The tour begins in the early evening with a meet at a central point in Andorra la Vella before the group transfers to the first borda, typically located on the outskirts of the town or in a neighboring parish. Borda restaurants are distinguished by thick granite walls, low-beamed ceilings, and open hearths, and tend to source ingredients locally from the Pyrenean mountains surrounding Andorra. At the first stop, participants are served escudella i carn d'olla, a slow-cooked stew of root vegetables, pulses, and mixed meats that has been central to Andorran winter cooking for centuries. The sommelier introduces a structured Catalan wine to complement the dish, explaining how it relates to the wine traditions shared between Andorra and the Penedès and Priorat regions across the border.

After the first stop, the group transfers — on foot or by short vehicle transit depending on routing — to the second borda, where the savoury dishes continue with cargols a la llauna: snails roasted in a flat tin with olive oil, garlic, and herbs in the Catalan mountain tradition.

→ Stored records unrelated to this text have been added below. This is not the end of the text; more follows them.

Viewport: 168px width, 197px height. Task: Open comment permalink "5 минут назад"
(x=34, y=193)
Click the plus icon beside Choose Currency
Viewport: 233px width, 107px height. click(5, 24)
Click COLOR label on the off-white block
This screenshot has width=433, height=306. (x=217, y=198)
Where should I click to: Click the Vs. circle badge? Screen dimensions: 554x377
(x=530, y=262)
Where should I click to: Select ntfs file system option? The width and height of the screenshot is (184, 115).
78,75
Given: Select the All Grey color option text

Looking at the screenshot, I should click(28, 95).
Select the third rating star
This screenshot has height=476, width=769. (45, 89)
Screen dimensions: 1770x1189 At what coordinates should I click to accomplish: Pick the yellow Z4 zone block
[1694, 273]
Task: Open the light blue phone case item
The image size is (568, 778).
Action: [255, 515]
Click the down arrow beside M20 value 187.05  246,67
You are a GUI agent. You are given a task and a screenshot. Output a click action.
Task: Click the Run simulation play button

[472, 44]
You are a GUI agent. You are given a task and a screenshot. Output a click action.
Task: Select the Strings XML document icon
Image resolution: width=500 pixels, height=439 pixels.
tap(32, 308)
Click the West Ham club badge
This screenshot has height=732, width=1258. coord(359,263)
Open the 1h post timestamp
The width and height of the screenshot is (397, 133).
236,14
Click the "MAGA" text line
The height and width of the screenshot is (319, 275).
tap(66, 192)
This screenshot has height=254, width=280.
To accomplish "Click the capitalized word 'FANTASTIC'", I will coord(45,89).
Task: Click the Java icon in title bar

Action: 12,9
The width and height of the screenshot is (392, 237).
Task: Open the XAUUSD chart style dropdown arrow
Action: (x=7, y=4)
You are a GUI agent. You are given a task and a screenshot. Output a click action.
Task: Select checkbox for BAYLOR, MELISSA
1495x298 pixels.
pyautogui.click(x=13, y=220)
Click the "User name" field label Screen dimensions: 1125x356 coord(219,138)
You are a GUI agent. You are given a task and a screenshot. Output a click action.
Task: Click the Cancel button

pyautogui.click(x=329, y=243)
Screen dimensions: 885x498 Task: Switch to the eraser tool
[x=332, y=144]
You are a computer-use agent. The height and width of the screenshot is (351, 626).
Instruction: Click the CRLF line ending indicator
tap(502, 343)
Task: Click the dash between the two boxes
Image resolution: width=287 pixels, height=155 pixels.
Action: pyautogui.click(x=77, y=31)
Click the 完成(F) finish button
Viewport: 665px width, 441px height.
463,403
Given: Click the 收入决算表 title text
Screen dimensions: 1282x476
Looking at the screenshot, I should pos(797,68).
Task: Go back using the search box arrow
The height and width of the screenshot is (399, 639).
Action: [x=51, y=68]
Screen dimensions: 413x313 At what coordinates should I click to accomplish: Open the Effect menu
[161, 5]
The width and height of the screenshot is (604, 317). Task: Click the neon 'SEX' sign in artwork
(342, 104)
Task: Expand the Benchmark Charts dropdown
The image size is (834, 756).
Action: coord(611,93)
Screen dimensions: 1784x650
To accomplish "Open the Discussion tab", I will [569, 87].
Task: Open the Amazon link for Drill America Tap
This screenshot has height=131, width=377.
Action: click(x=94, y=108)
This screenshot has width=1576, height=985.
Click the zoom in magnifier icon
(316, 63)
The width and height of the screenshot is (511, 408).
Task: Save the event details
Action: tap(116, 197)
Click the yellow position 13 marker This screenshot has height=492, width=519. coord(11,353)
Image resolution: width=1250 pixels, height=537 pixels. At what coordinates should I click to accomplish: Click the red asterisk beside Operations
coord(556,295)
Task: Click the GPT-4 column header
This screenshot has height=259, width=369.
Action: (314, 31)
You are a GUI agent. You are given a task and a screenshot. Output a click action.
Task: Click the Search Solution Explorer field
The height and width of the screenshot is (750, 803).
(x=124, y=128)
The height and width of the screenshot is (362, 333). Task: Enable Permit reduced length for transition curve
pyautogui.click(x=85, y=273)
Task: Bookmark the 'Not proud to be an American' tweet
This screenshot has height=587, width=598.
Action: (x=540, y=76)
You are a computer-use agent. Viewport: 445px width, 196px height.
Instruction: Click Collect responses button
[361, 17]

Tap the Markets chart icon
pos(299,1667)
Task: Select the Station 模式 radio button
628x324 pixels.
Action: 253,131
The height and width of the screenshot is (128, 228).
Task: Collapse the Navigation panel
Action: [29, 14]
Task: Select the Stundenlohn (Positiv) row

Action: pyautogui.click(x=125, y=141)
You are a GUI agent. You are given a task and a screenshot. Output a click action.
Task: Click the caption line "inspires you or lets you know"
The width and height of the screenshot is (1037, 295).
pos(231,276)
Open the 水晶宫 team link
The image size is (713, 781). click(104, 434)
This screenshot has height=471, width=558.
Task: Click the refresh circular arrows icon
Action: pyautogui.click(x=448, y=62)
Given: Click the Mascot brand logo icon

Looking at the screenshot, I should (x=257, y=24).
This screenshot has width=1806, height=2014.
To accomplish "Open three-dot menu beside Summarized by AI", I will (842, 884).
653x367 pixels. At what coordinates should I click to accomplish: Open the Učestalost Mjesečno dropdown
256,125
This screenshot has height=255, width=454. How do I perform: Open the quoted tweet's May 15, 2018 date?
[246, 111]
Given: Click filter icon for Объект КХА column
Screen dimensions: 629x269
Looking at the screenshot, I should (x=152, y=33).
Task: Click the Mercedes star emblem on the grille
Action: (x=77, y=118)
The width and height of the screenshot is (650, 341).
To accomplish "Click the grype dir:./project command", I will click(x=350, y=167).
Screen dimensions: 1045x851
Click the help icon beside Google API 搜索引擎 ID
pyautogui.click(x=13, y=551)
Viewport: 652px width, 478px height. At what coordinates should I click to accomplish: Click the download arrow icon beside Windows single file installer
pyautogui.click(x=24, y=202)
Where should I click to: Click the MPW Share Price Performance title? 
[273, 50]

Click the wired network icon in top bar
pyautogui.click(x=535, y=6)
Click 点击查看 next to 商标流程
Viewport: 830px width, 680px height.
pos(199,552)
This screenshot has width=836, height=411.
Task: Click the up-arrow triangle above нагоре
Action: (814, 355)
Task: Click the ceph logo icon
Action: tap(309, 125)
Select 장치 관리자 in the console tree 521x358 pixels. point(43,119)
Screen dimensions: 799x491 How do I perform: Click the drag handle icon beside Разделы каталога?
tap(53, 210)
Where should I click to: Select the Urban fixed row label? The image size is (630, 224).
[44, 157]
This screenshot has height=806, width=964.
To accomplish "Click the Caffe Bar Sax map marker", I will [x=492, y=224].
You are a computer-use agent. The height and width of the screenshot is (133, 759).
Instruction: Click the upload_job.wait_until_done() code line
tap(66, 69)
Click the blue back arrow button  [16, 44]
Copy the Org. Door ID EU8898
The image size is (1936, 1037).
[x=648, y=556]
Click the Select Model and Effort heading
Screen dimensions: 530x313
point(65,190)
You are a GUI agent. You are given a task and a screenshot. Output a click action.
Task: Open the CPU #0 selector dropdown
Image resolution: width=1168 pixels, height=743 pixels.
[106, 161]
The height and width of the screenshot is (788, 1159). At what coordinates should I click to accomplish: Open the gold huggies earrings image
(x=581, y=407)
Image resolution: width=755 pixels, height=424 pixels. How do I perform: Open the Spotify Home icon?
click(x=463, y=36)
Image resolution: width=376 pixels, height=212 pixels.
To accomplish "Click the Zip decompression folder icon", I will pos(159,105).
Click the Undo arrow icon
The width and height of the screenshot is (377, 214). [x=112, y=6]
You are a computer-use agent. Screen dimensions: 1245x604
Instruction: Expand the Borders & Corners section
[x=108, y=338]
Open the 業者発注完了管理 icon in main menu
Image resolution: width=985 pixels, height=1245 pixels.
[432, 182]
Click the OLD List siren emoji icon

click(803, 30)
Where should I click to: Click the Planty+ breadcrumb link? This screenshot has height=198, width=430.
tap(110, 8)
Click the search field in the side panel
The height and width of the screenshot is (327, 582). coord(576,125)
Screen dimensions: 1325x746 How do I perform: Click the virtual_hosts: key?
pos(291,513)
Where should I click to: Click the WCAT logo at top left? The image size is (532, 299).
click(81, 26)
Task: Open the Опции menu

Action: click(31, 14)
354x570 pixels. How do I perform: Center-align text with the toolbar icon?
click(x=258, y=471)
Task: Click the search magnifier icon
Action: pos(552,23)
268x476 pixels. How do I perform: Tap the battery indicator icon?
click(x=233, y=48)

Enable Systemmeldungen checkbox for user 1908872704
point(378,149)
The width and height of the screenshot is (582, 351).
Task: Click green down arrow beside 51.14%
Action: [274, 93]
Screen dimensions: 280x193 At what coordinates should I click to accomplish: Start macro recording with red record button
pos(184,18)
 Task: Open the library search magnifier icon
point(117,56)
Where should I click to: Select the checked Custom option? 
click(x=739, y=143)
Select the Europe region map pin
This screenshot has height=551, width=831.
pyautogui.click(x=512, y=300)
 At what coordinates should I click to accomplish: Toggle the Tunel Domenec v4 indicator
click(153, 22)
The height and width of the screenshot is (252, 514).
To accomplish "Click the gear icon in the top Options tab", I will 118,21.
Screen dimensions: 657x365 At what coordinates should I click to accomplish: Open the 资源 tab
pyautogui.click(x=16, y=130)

This is followed by mountain meats — grilled or braised lamb or veal sourced from farms in the Pyrenean valleys. The sommelier pairs these courses with an Andorran-market brandy or a local artisan spirit, discussing Andorra's duty-free advantage and its role in the country's spirit trade. The evening concludes with a dessert course at the second venue, typically crema catalana or a selection of local aged cheeses.

Five courses in total are served across the two stops. Groups typically number between six and twelve participants. The tour is conducted in English and Spanish; Catalan and French are available on request. Dietary substitutions are possible with advance notice, though the core menu is heavily meat-based. Pescatarian alternatives can generally be arranged, while fully vegan options are limited given the traditional kitchen format of most borda restaurants.

Additional drinks beyond the included wine pairings, and any gratuity, are at participants' discretion.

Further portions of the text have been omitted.